Print exactly what appears from the line containing "Task: Switch to the 收件人 recipients tab" through the final line of the data below, pictures excluded.

____ Data section

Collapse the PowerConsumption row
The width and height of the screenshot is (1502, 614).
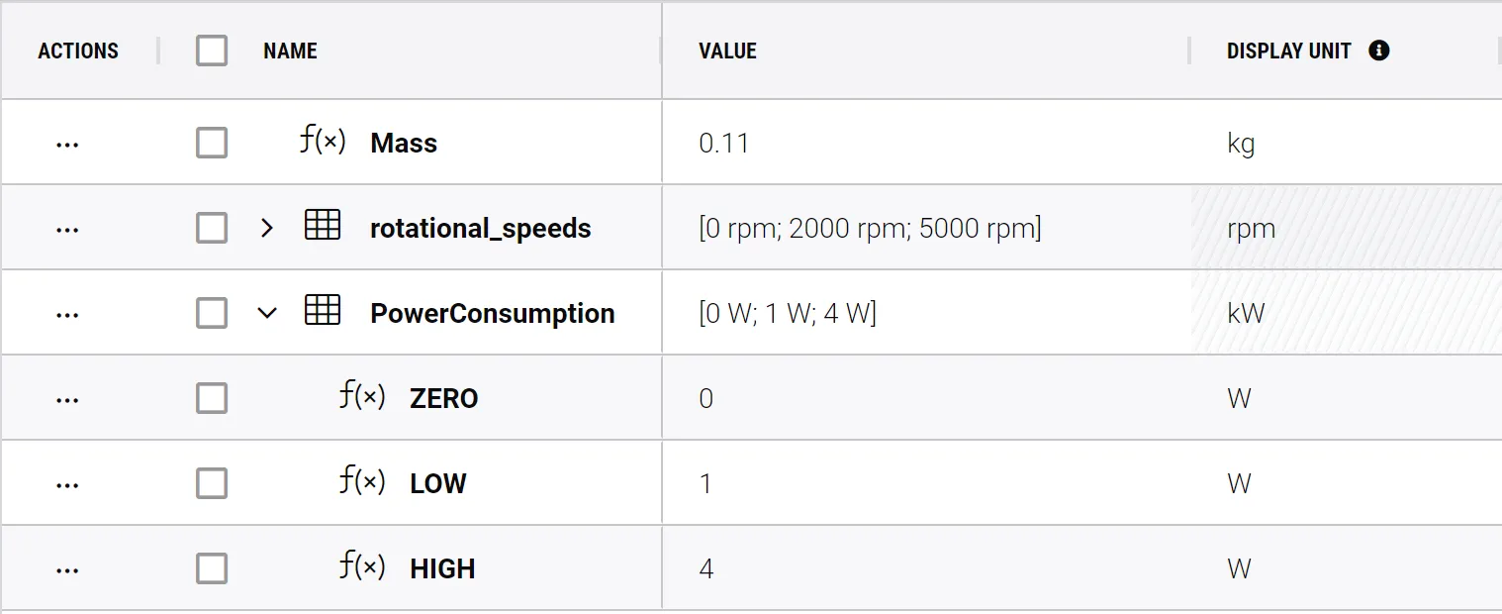pyautogui.click(x=266, y=314)
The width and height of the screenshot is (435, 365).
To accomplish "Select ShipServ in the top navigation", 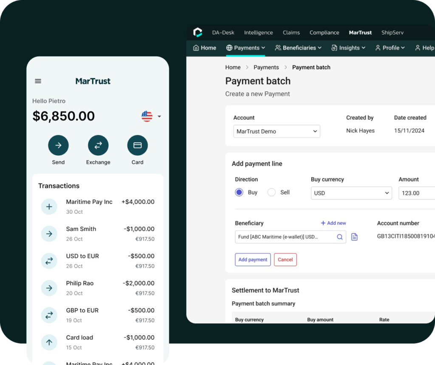I will 392,32.
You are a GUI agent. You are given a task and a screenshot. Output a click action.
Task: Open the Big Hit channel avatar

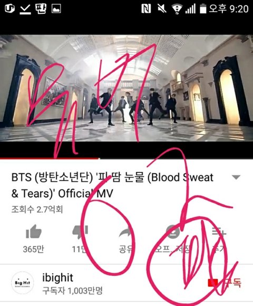(23, 283)
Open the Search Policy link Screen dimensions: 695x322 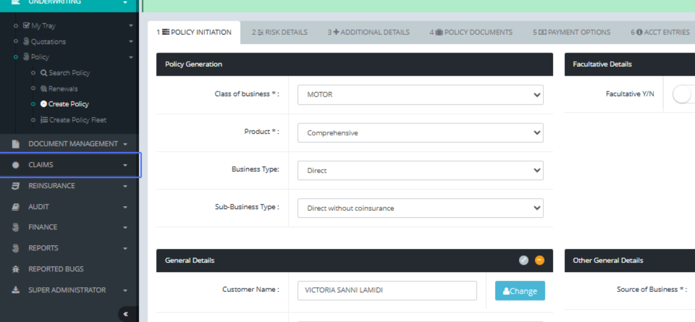tap(69, 73)
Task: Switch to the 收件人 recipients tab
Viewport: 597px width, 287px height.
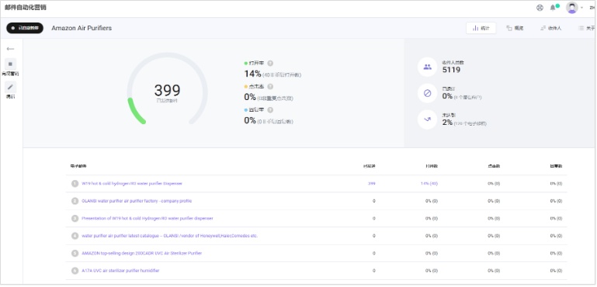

________

#### Answer to this problem:
Task: Switch to the 收件人 recipients tab
Viewport: 597px width, 287px height.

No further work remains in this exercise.